**SUPPLIED RECORDS**
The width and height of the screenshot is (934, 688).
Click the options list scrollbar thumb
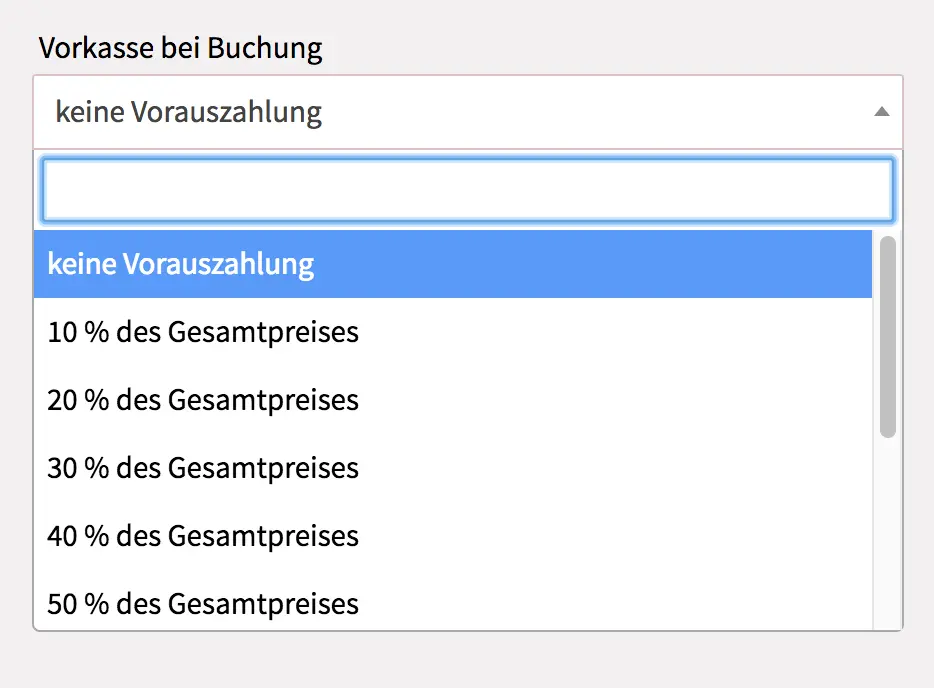887,336
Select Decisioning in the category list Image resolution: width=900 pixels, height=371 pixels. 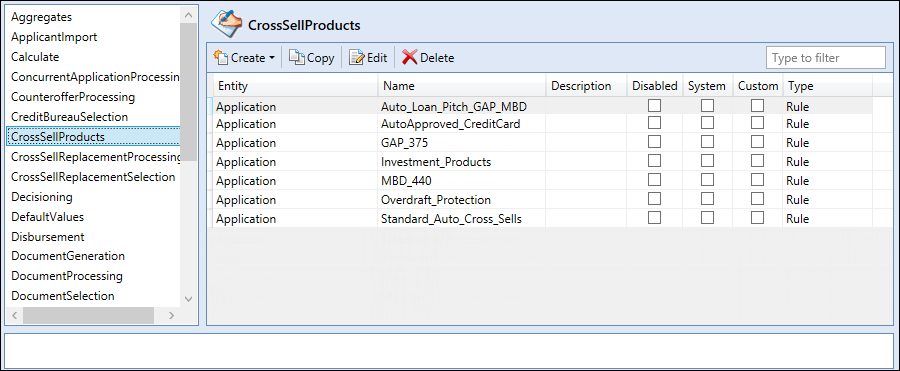click(42, 197)
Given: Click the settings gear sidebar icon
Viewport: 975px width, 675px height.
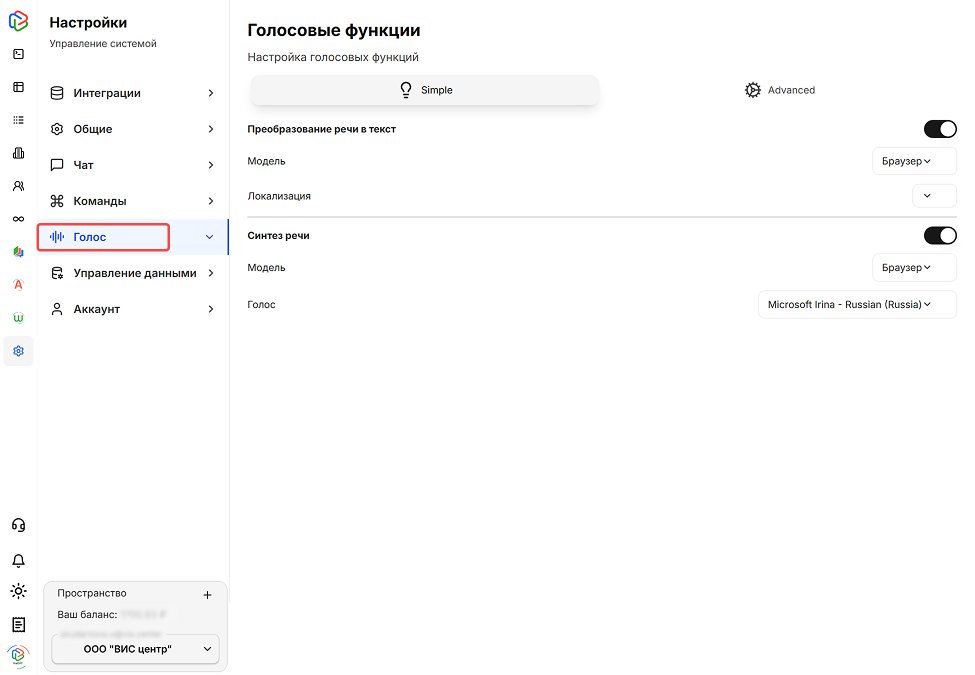Looking at the screenshot, I should pos(18,351).
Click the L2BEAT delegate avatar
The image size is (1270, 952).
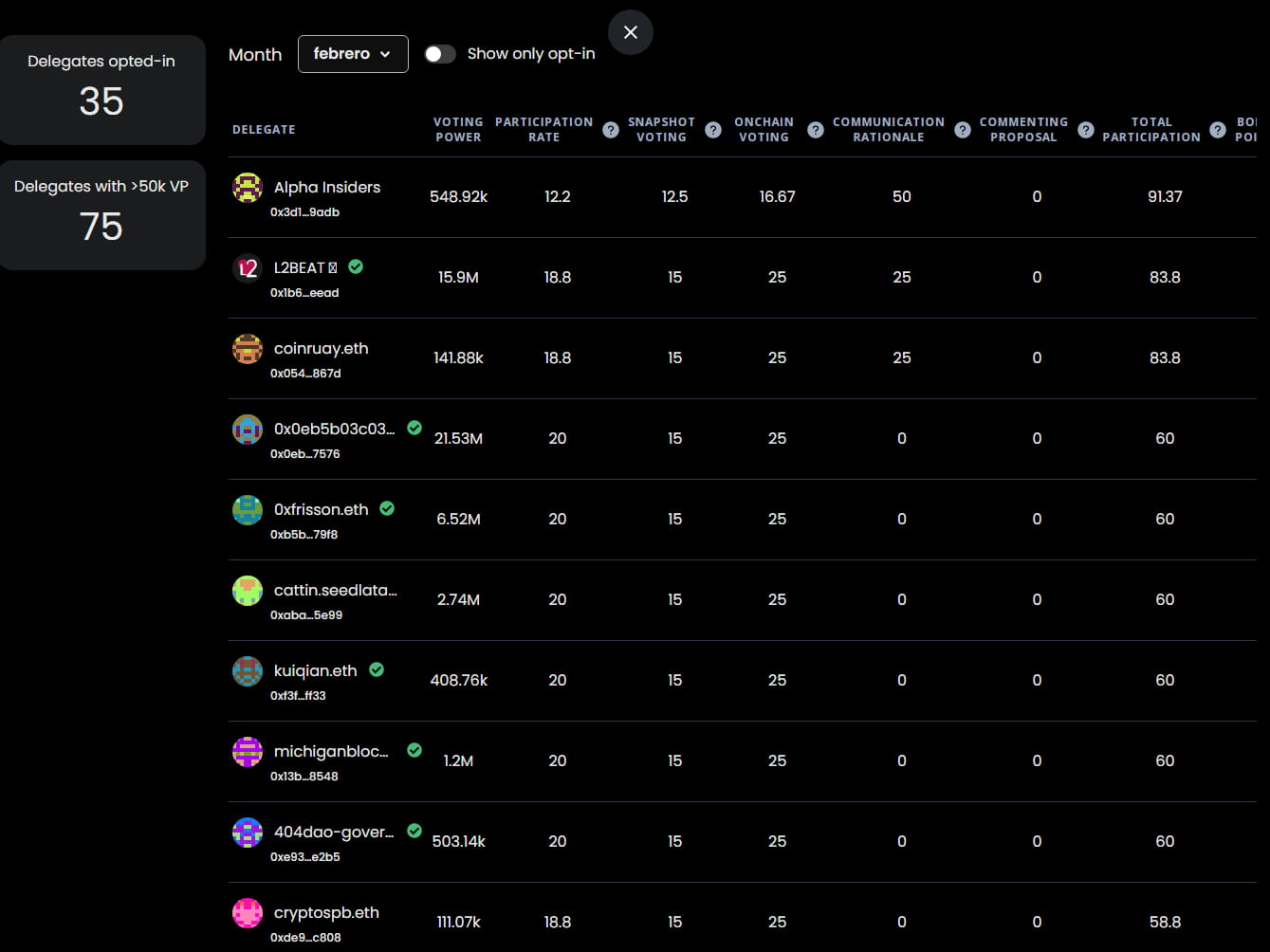coord(248,268)
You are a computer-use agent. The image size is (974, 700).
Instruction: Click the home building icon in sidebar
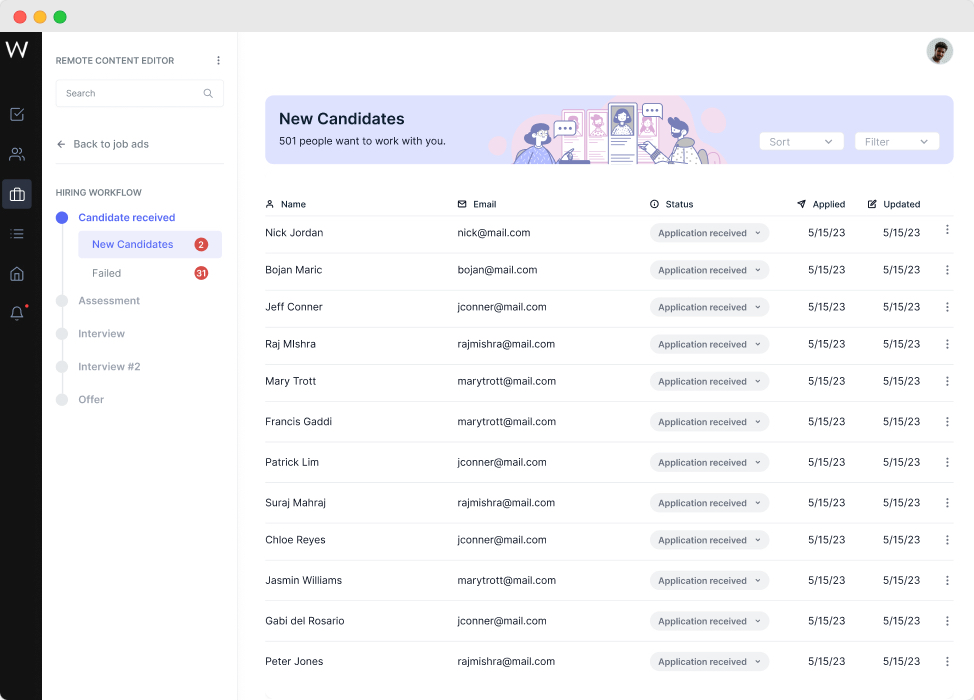click(x=17, y=274)
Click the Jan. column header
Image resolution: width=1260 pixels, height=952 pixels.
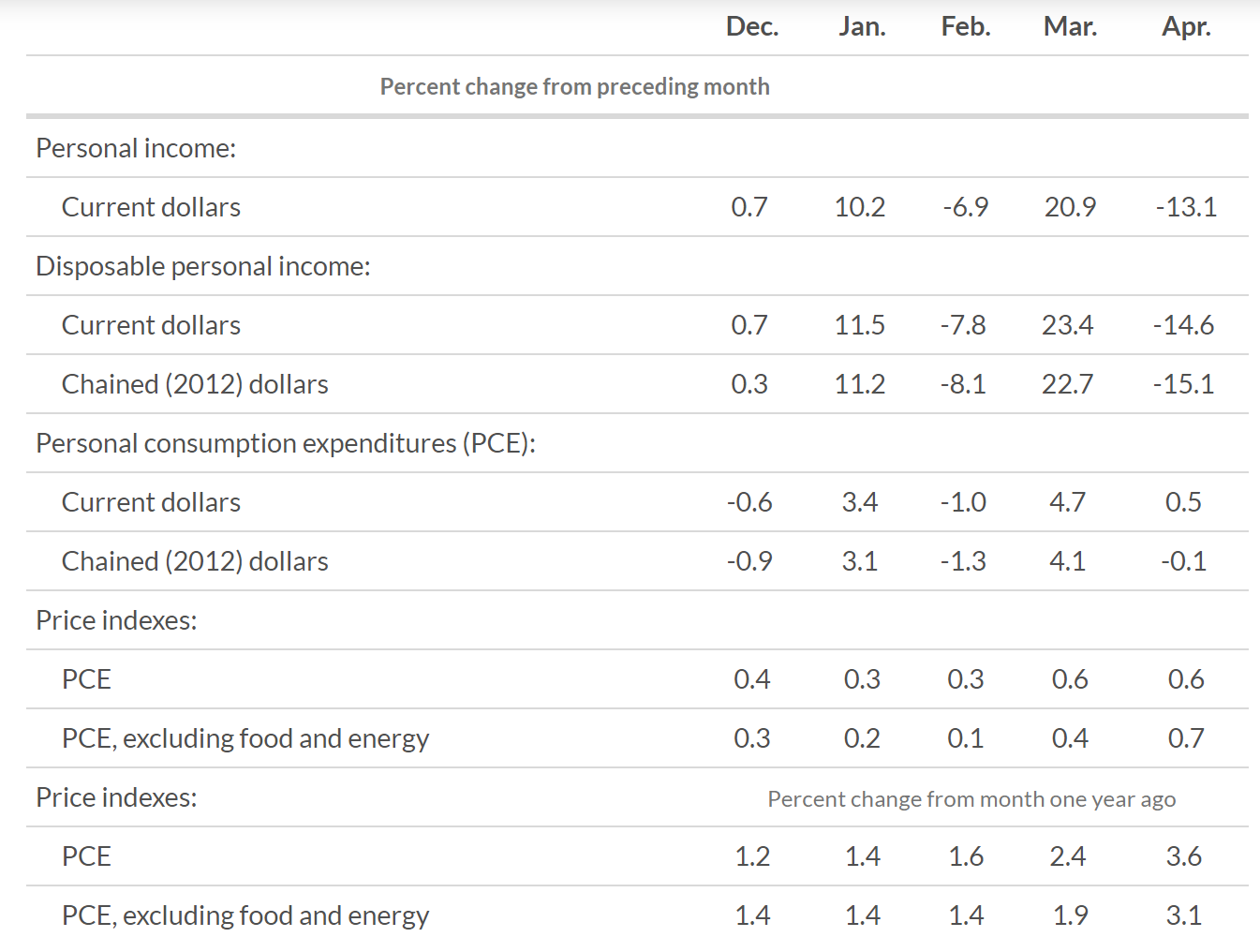click(862, 26)
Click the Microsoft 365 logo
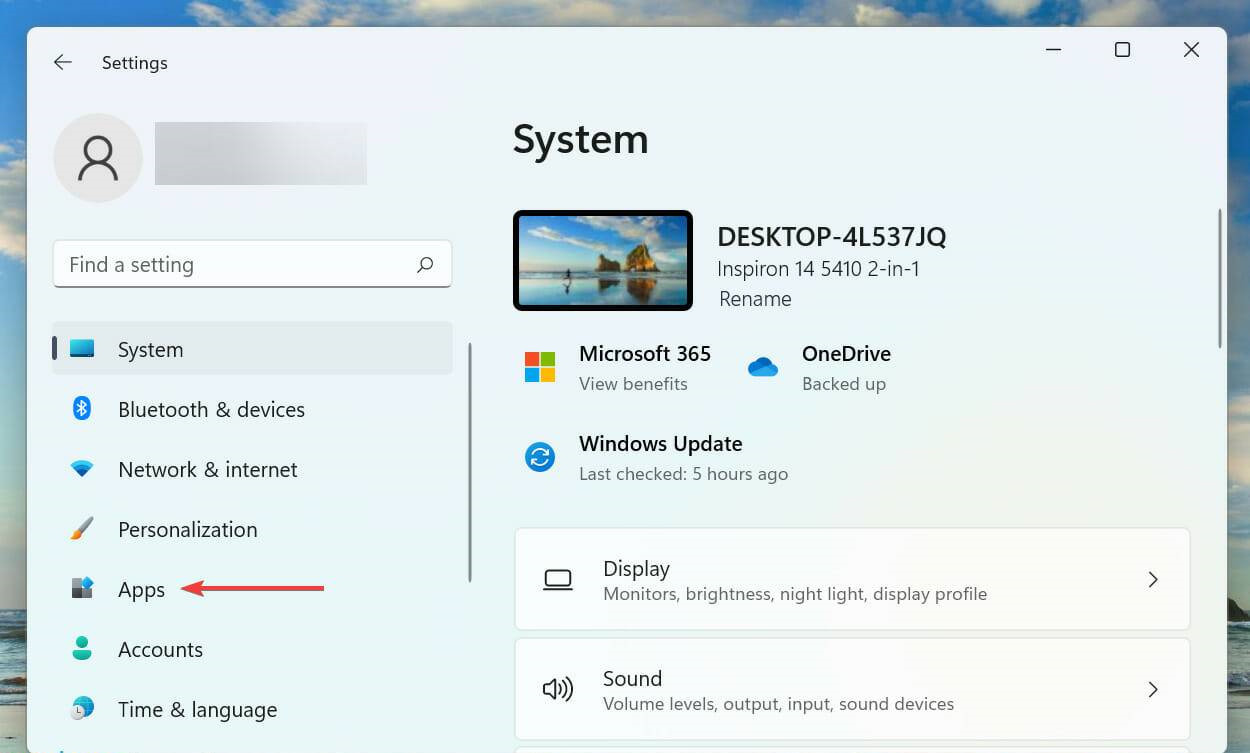This screenshot has width=1250, height=753. pyautogui.click(x=540, y=367)
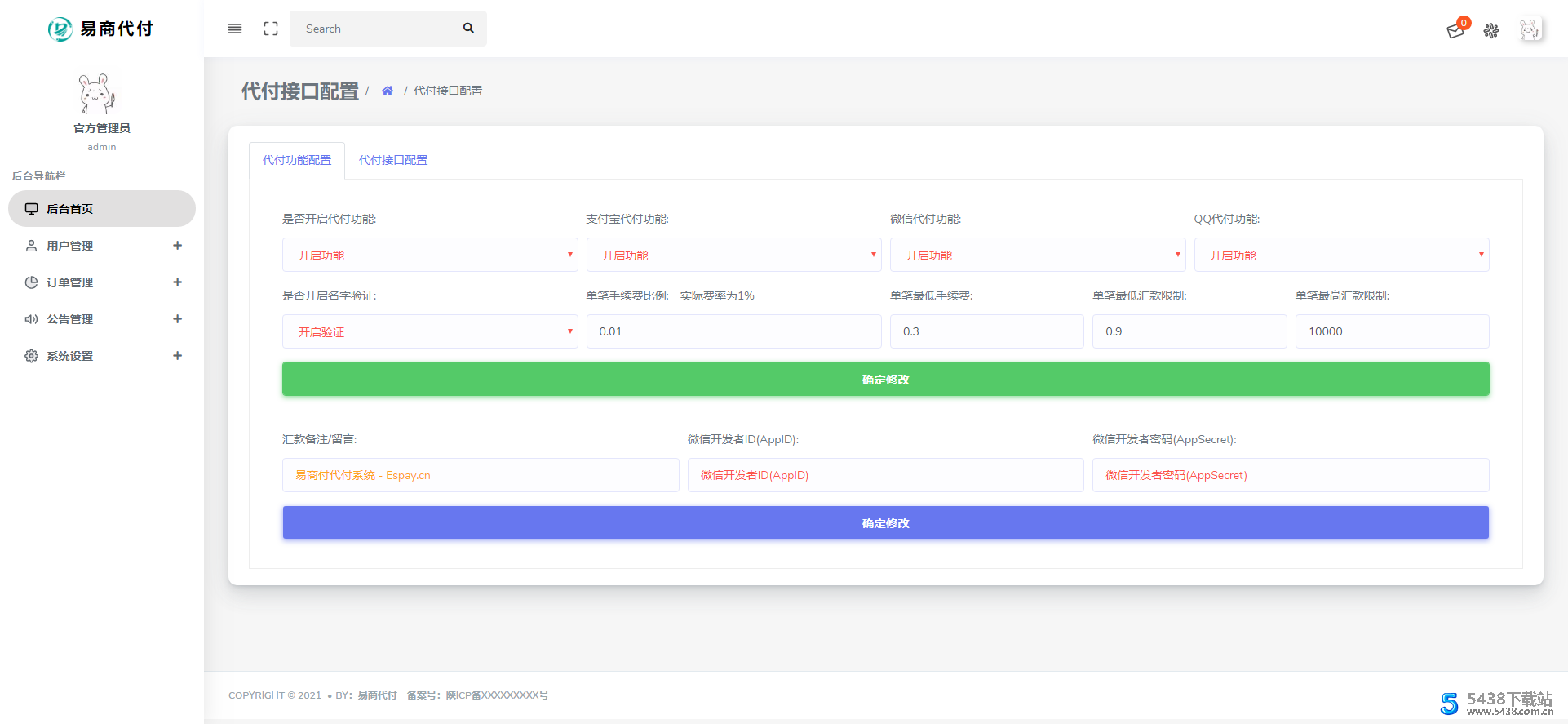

**TASK DIRECTIONS**
What is needed is an exact repetition of every line from the line with "Click the L2BEAT delegate avatar" to the end of the data above, both ends included, with no pictures.

**WRITTEN ANSWER**
Click the L2BEAT delegate avatar
The image size is (1270, 952).
coord(248,268)
You are a computer-use agent. The image size is (974, 700).
Instruction: Click the home building icon in sidebar
click(x=17, y=274)
Click the Jan. column header
Image resolution: width=1260 pixels, height=952 pixels.
click(862, 26)
Click the Microsoft 365 logo
This screenshot has width=1250, height=753. pyautogui.click(x=540, y=367)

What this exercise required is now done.